Exercise:
Read the listing below. Then repeat it exactly.

Supplied entries:
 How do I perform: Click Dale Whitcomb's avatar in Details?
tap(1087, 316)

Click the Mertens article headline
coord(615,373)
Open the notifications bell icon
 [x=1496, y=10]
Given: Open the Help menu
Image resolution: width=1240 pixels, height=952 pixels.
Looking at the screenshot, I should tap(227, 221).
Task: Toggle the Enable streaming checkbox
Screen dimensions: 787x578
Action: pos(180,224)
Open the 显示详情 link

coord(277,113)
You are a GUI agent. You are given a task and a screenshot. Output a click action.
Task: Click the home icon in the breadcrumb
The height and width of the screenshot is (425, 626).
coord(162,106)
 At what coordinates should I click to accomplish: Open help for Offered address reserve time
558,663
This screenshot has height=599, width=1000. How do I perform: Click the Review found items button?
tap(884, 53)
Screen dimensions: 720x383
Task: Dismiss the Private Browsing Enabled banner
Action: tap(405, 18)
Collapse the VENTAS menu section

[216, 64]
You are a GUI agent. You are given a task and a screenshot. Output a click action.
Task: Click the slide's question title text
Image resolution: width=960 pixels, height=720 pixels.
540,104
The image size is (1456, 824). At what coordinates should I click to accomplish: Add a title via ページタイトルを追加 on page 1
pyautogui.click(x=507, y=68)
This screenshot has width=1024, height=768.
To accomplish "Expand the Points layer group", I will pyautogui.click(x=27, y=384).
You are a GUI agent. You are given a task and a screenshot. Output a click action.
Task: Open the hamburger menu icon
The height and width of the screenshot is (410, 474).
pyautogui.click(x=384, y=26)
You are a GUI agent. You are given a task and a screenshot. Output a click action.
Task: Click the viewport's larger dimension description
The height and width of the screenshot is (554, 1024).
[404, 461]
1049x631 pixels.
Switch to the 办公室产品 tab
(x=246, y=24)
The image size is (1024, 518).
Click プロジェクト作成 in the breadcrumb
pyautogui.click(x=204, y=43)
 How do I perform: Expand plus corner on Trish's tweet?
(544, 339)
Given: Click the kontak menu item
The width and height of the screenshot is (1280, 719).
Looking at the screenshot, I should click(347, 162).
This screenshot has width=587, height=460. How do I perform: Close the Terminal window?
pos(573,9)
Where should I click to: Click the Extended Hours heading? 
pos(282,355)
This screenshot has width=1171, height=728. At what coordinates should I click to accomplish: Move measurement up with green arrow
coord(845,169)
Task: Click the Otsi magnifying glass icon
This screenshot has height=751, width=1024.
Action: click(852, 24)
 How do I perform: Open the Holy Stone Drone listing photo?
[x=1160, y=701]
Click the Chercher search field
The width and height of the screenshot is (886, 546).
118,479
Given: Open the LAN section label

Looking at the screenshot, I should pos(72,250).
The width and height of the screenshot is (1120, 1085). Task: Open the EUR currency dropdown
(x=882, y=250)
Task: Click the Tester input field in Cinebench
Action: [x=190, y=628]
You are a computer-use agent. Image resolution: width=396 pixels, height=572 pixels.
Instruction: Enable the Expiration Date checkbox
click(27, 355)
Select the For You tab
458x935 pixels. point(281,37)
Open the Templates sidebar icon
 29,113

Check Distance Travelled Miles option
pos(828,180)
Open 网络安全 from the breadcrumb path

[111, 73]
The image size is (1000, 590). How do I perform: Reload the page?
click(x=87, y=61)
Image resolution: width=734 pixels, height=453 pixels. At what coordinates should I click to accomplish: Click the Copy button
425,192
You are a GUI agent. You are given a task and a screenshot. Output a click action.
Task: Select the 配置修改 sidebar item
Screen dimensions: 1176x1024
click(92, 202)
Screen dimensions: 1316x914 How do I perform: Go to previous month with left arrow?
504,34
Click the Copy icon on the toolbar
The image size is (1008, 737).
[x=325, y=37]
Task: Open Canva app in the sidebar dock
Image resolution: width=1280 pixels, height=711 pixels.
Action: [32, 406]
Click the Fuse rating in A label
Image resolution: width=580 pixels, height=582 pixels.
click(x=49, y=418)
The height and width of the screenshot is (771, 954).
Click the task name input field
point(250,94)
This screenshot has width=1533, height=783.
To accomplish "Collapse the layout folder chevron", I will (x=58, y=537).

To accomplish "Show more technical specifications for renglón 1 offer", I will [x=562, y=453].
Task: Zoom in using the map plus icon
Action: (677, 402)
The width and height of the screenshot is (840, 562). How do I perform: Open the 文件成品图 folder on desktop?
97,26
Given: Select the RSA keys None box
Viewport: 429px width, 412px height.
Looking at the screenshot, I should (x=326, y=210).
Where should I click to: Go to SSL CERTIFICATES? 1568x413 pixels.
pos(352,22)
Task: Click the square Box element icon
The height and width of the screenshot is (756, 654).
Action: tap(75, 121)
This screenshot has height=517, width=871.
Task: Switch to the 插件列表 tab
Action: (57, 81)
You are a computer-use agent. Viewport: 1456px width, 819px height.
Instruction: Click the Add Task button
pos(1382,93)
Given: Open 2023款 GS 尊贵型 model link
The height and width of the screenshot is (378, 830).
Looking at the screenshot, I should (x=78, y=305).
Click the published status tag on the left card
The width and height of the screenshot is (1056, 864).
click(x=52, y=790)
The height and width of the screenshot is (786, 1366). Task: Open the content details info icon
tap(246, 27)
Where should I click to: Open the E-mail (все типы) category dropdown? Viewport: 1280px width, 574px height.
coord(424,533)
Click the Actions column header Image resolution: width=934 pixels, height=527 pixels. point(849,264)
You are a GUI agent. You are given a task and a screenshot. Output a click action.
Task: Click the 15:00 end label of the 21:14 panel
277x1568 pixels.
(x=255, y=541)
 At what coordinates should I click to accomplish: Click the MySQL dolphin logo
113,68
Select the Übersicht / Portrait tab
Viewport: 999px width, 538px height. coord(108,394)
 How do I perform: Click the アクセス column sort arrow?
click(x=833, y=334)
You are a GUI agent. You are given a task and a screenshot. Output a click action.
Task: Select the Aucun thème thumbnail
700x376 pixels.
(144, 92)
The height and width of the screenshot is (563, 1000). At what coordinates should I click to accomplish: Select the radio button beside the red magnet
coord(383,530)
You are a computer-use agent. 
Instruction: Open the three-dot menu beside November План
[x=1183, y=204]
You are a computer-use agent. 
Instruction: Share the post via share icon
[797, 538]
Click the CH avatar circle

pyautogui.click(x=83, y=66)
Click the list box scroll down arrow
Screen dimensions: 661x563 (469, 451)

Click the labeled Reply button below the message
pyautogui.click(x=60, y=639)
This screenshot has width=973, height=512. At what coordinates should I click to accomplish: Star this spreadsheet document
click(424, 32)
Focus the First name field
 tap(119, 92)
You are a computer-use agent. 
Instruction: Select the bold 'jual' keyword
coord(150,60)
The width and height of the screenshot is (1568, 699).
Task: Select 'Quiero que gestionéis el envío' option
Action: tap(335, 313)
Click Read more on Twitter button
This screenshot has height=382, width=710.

Task solution:
 How do I perform: Click Dale Whitcomb's avatar in Details?
tap(1087, 316)

Click the Mertens article headline
coord(615,373)
Open the notifications bell icon
 [x=1496, y=10]
Given: Open the Help menu
Image resolution: width=1240 pixels, height=952 pixels.
Looking at the screenshot, I should tap(227, 221).
Task: Toggle the Enable streaming checkbox
Screen dimensions: 787x578
Action: pos(180,224)
Open the 显示详情 link

coord(277,113)
You are a GUI agent. You are given a task and a screenshot. Output a click action.
Task: Click the home icon in the breadcrumb
The height and width of the screenshot is (425, 626).
coord(162,106)
 At what coordinates should I click to accomplish: Open help for Offered address reserve time
558,663
This screenshot has height=599, width=1000. How do I perform: Click the Review found items button?
tap(884, 53)
Screen dimensions: 720x383
Task: Dismiss the Private Browsing Enabled banner
Action: tap(405, 18)
Collapse the VENTAS menu section

[216, 64]
You are a GUI agent. You are given a task and a screenshot. Output a click action.
Task: Click the slide's question title text
Image resolution: width=960 pixels, height=720 pixels.
540,104
The image size is (1456, 824). At what coordinates should I click to accomplish: Add a title via ページタイトルを追加 on page 1
pyautogui.click(x=507, y=68)
This screenshot has width=1024, height=768.
To accomplish "Expand the Points layer group", I will pyautogui.click(x=27, y=384).
You are a GUI agent. You are given a task and a screenshot. Output a click action.
Task: Open the hamburger menu icon
The height and width of the screenshot is (410, 474).
pyautogui.click(x=384, y=26)
You are a GUI agent. You are given a task and a screenshot. Output a click action.
Task: Click the viewport's larger dimension description
The height and width of the screenshot is (554, 1024).
[404, 461]
1049x631 pixels.
Switch to the 办公室产品 tab
(x=246, y=24)
The image size is (1024, 518).
Click プロジェクト作成 in the breadcrumb
pyautogui.click(x=204, y=43)
 How do I perform: Expand plus corner on Trish's tweet?
(544, 339)
Given: Click the kontak menu item
The width and height of the screenshot is (1280, 719).
Looking at the screenshot, I should click(347, 162).
This screenshot has width=587, height=460. How do I perform: Close the Terminal window?
pos(573,9)
Where should I click to: Click the Extended Hours heading? 
pos(282,355)
This screenshot has width=1171, height=728. At what coordinates should I click to accomplish: Move measurement up with green arrow
coord(845,169)
Task: Click the Otsi magnifying glass icon
This screenshot has height=751, width=1024.
Action: click(852, 24)
 How do I perform: Open the Holy Stone Drone listing photo?
[x=1160, y=701]
Click the Chercher search field
The width and height of the screenshot is (886, 546).
118,479
Given: Open the LAN section label

Looking at the screenshot, I should pos(72,250).
The width and height of the screenshot is (1120, 1085). Task: Open the EUR currency dropdown
(x=882, y=250)
Task: Click the Tester input field in Cinebench
Action: [x=190, y=628]
You are a computer-use agent. Image resolution: width=396 pixels, height=572 pixels.
Instruction: Enable the Expiration Date checkbox
click(27, 355)
Select the For You tab
458x935 pixels. point(281,37)
Open the Templates sidebar icon
 29,113

Check Distance Travelled Miles option
pos(828,180)
Open 网络安全 from the breadcrumb path

[111, 73]
The image size is (1000, 590). How do I perform: Reload the page?
click(x=87, y=61)
Image resolution: width=734 pixels, height=453 pixels. At what coordinates should I click to accomplish: Click the Copy button
425,192
You are a GUI agent. You are given a task and a screenshot. Output a click action.
Task: Select the 配置修改 sidebar item
Screen dimensions: 1176x1024
click(92, 202)
Screen dimensions: 1316x914 How do I perform: Go to previous month with left arrow?
504,34
Click the Copy icon on the toolbar
The image size is (1008, 737).
[x=325, y=37]
Task: Open Canva app in the sidebar dock
Image resolution: width=1280 pixels, height=711 pixels.
Action: [32, 406]
Click the Fuse rating in A label
Image resolution: width=580 pixels, height=582 pixels.
click(x=49, y=418)
The height and width of the screenshot is (771, 954).
Click the task name input field
point(250,94)
This screenshot has width=1533, height=783.
To accomplish "Collapse the layout folder chevron", I will (x=58, y=537).

To accomplish "Show more technical specifications for renglón 1 offer", I will [x=562, y=453].
Task: Zoom in using the map plus icon
Action: (677, 402)
The width and height of the screenshot is (840, 562). How do I perform: Open the 文件成品图 folder on desktop?
97,26
Given: Select the RSA keys None box
Viewport: 429px width, 412px height.
Looking at the screenshot, I should (x=326, y=210).
Where should I click to: Go to SSL CERTIFICATES? 1568x413 pixels.
pos(352,22)
Task: Click the square Box element icon
The height and width of the screenshot is (756, 654).
Action: tap(75, 121)
This screenshot has height=517, width=871.
Task: Switch to the 插件列表 tab
Action: (57, 81)
You are a computer-use agent. Viewport: 1456px width, 819px height.
Instruction: Click the Add Task button
pos(1382,93)
Given: Open 2023款 GS 尊贵型 model link
The height and width of the screenshot is (378, 830).
Looking at the screenshot, I should (x=78, y=305).
Click the published status tag on the left card
The width and height of the screenshot is (1056, 864).
click(x=52, y=790)
The height and width of the screenshot is (786, 1366). Task: Open the content details info icon
tap(246, 27)
Where should I click to: Open the E-mail (все типы) category dropdown? Viewport: 1280px width, 574px height.
coord(424,533)
Click the Actions column header Image resolution: width=934 pixels, height=527 pixels. point(849,264)
You are a GUI agent. You are given a task and a screenshot. Output a click action.
Task: Click the 15:00 end label of the 21:14 panel
277x1568 pixels.
(x=255, y=541)
 At what coordinates should I click to accomplish: Click the MySQL dolphin logo
113,68
Select the Übersicht / Portrait tab
Viewport: 999px width, 538px height. coord(108,394)
 How do I perform: Click the アクセス column sort arrow?
click(x=833, y=334)
You are a GUI agent. You are given a task and a screenshot. Output a click action.
Task: Select the Aucun thème thumbnail
700x376 pixels.
(144, 92)
The height and width of the screenshot is (563, 1000). At what coordinates should I click to accomplish: Select the radio button beside the red magnet
coord(383,530)
You are a computer-use agent. 
Instruction: Open the three-dot menu beside November План
[x=1183, y=204]
You are a computer-use agent. 
Instruction: Share the post via share icon
[797, 538]
Click the CH avatar circle

pyautogui.click(x=83, y=66)
Click the list box scroll down arrow
Screen dimensions: 661x563 (469, 451)

Click the labeled Reply button below the message
pyautogui.click(x=60, y=639)
This screenshot has width=973, height=512. At what coordinates should I click to accomplish: Star this spreadsheet document
click(424, 32)
Focus the First name field
 tap(119, 92)
You are a computer-use agent. 
Instruction: Select the bold 'jual' keyword
coord(150,60)
The width and height of the screenshot is (1568, 699).
Task: Select 'Quiero que gestionéis el envío' option
Action: tap(335, 313)
Click Read more on Twitter button
This screenshot has height=382, width=710.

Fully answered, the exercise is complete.